Given the holiday break, the next major Bi-Weekly Sprint update will be for the week ending Jan 17, 2025. Here is what was done up to Jan 3, 2025.
- Resolved mainnet issues with nodes getting stopped.
- We figured out why the nodes were being stopped -- it was an AWS automatic maintenance process.
- Developing a process to be notified ahead of time when these maintenance cycles are planned, so we can update the nodes ourselves and prevent future downtime.
- Whitelisted dev ip addresses when running the infra-code scripts, which previously was triggering DDoS attack prevention daemons and blocking access incorrectly.
- Fixed full storage issues for the mainnnet nodes.
- Updated new node infrastructure code to accommodate mainnet to bring up new nodes in mainnet
- Reset big dipper nodes to display mainnet data. All BD nodes were down, but they are all back up now.
- Updated storage location for log for nodes, to prevent out-of-space issue that took two+ years to manifest (a testament to our network's terrific uptime)
- Update infrastructure to utilize EventBridge and SNS to handle AWS scheduled stop events.

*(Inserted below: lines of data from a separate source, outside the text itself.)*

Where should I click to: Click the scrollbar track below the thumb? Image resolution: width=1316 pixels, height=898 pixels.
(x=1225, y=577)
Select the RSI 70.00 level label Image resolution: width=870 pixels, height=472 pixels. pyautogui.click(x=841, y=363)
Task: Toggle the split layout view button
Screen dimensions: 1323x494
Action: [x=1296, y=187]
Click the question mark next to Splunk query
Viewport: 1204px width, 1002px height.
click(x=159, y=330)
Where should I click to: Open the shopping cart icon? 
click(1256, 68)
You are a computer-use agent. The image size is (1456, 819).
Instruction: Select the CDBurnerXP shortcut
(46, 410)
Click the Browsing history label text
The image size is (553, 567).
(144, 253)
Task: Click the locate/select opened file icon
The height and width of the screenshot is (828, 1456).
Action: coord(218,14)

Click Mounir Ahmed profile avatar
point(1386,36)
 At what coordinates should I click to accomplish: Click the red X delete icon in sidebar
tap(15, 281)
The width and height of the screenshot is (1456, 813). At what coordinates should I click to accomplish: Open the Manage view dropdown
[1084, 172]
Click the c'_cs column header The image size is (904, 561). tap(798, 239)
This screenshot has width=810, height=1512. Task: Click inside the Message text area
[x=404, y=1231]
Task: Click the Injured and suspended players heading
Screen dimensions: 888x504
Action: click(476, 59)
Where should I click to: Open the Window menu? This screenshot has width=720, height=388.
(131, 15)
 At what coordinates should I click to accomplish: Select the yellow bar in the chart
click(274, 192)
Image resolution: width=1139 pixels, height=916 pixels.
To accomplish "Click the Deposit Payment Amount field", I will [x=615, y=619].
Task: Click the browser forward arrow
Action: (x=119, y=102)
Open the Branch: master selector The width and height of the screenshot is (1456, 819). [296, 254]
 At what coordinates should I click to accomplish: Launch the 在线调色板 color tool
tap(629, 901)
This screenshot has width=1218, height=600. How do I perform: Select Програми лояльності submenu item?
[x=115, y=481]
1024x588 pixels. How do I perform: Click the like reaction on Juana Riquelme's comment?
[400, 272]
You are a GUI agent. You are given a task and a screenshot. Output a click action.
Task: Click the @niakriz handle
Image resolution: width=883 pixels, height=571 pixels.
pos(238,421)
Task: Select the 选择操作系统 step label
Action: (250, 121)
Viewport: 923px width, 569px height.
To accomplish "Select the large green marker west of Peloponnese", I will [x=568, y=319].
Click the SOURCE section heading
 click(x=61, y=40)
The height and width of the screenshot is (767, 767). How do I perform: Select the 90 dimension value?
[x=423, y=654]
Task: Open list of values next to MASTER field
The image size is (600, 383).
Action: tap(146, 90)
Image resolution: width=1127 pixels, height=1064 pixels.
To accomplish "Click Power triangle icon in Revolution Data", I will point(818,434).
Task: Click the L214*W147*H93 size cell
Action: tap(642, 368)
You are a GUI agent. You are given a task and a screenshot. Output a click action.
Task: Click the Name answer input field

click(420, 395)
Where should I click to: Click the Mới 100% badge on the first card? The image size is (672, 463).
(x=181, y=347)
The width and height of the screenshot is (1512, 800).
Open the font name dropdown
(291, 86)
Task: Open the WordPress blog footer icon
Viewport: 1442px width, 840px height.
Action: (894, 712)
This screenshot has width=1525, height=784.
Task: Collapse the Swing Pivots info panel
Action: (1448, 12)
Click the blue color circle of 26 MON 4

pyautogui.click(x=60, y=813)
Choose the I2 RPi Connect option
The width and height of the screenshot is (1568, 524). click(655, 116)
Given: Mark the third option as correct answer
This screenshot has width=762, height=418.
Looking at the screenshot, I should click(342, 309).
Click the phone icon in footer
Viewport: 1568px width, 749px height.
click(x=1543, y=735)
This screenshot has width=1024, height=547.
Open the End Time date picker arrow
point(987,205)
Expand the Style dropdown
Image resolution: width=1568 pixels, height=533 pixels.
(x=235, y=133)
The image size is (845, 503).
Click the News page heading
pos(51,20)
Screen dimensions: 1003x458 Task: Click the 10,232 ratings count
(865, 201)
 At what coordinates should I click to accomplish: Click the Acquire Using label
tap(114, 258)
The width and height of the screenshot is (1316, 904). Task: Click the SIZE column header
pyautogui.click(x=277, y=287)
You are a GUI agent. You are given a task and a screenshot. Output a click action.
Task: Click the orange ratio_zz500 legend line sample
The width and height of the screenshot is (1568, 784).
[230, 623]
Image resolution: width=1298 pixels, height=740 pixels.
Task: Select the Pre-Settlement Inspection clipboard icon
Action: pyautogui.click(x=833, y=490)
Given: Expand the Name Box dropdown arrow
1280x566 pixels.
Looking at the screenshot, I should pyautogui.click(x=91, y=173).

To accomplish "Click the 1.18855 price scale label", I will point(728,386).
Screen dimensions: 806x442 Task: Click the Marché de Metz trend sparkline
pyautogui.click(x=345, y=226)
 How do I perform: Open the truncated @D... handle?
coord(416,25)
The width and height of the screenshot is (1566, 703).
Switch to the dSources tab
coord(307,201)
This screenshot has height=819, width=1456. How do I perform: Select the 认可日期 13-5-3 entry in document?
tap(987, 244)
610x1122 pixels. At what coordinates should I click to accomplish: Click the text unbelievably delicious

- Updated docker file for building a chain without ignite-cli
- Brought back up several nodes that AWS had taken down.
- Developed process to pre-emptively stop and restart AWS nodes. Typically, due to the nature of AWS storage, you lose all the data on SSD's when you stop a node. Our process allows us to retain this data. Stopping and restarting a node is vital to accommodate unavoidable AWS maintenance cycles in a graceful way.